▶ _Your assignment_: The answer must reproduce exactly the lines from the one with "Focus the unterer Kreistext text field" through the end of the material, and it must contain no pictures.
===== Records supplied =====
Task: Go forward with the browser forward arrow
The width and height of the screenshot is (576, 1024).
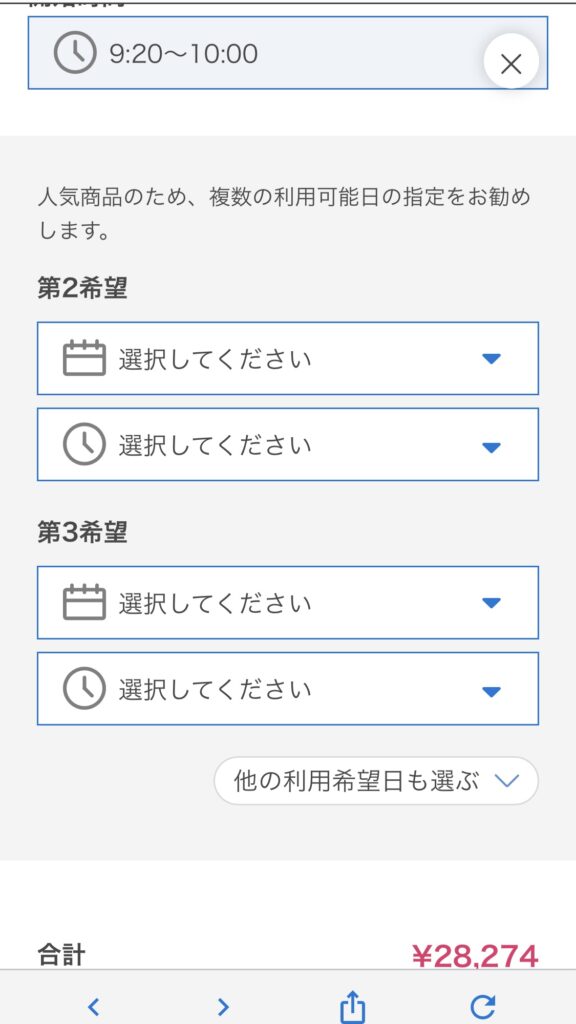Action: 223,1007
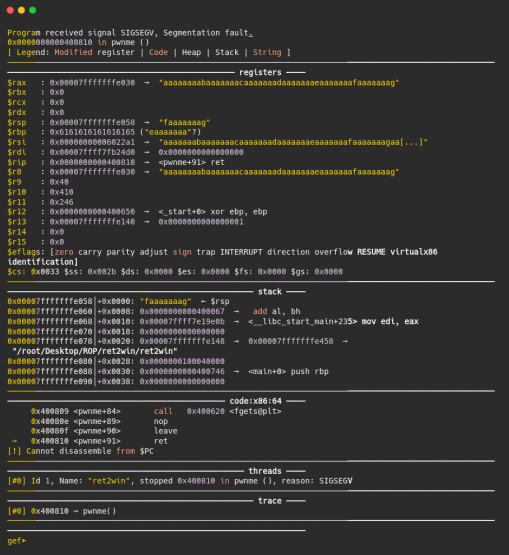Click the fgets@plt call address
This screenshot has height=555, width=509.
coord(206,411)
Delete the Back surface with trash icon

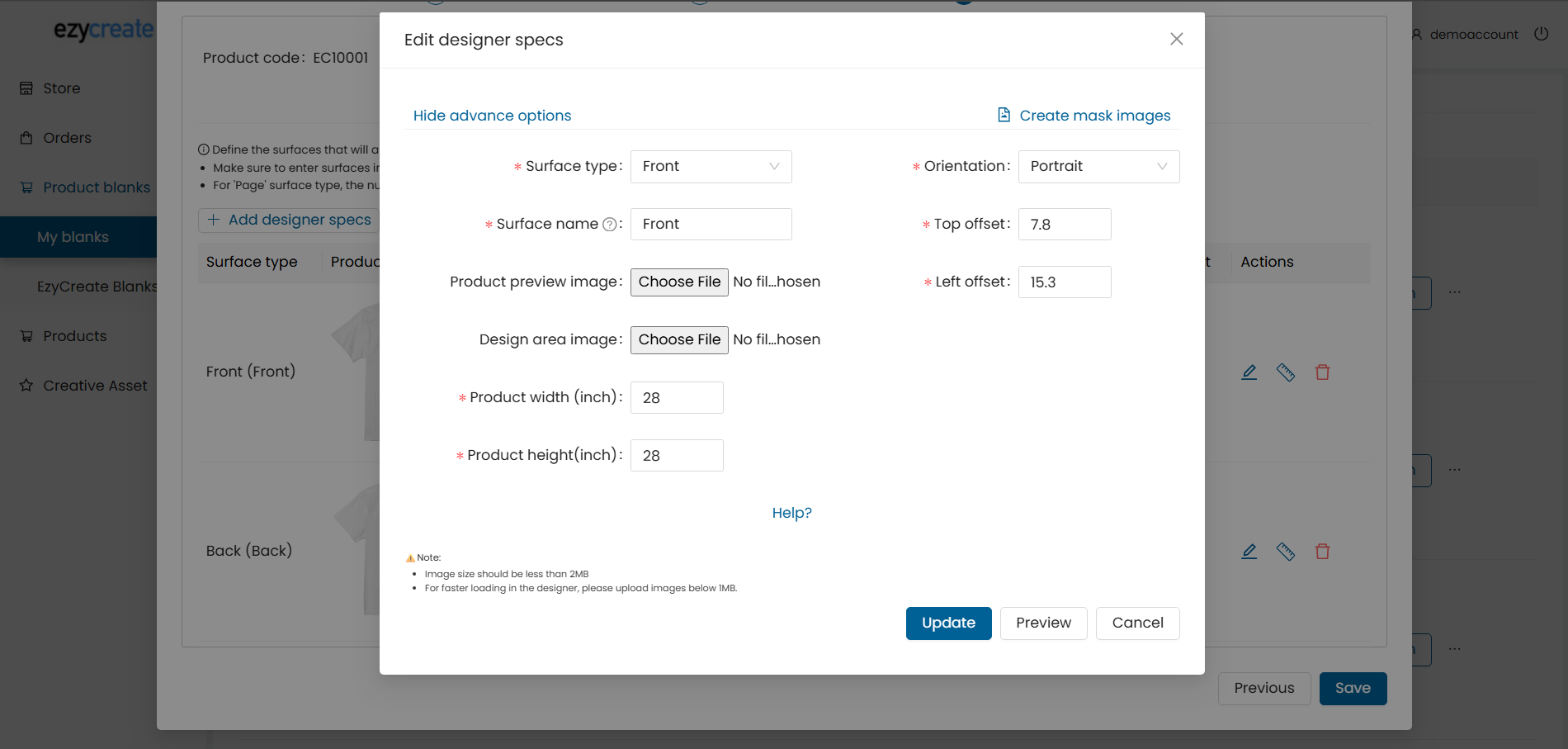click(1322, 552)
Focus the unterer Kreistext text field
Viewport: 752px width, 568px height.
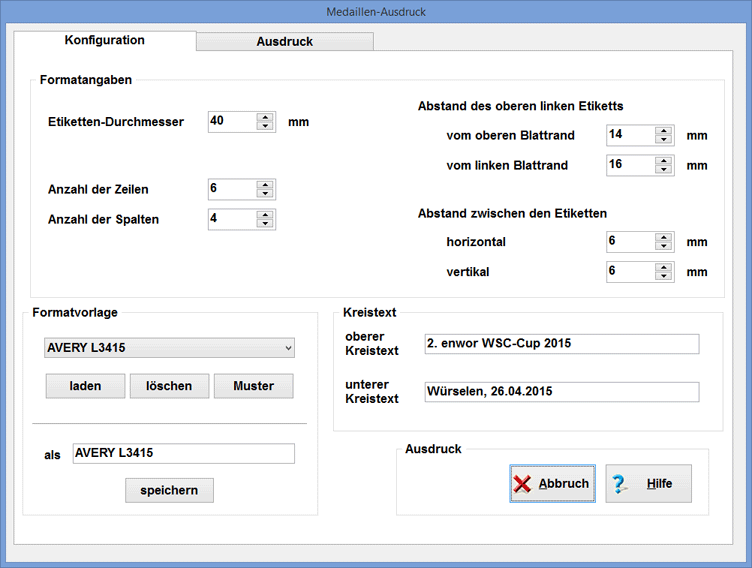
=====
▶ _Solution for this problem_:
Focus the unterer Kreistext text field
Viewport: 752px width, 568px height.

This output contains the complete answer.